**Instructions for the task:**
Copy the rows from the line holding "Image resolution: width=728" through the line holding "click(266, 295)", both included, word for word, and leave out the pictures.
+++ Recorded information
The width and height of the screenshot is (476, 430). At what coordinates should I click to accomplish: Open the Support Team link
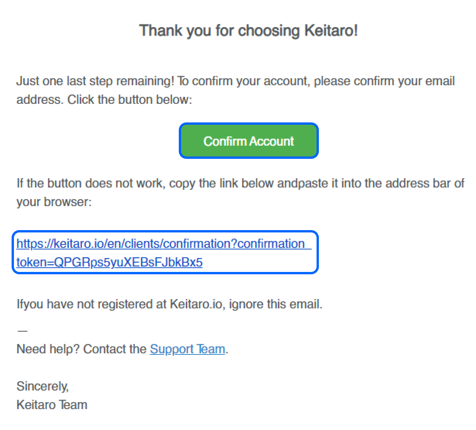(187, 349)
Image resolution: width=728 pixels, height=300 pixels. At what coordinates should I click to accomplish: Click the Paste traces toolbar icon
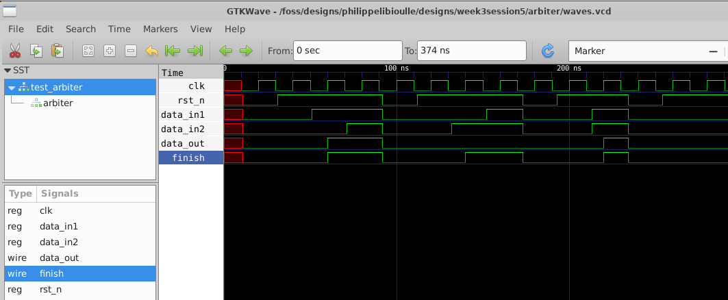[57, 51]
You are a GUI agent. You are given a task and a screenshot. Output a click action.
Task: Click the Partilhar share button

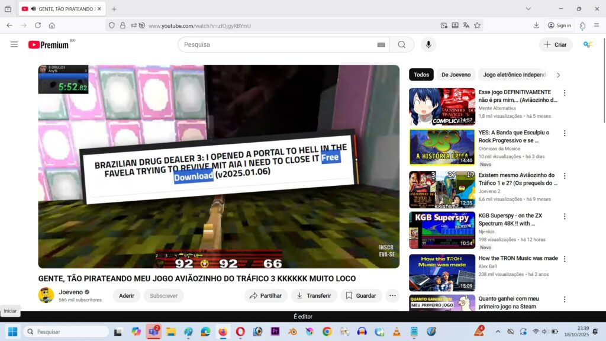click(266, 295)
++++++
+++ Recorded information
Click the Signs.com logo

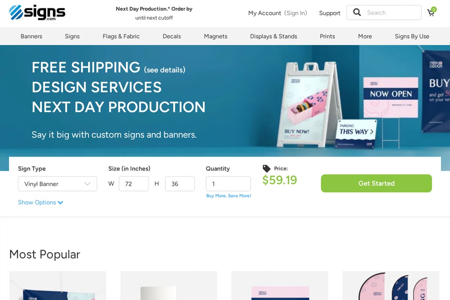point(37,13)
++++++
**Full answer:**
Image resolution: width=728 pixels, height=300 pixels. At what coordinates should I click to accomplish: Click the Paste traces toolbar icon
[57, 51]
You are a GUI agent. You are given a task and a screenshot. Output a click action.
Task: Click the Partilhar share button

click(266, 295)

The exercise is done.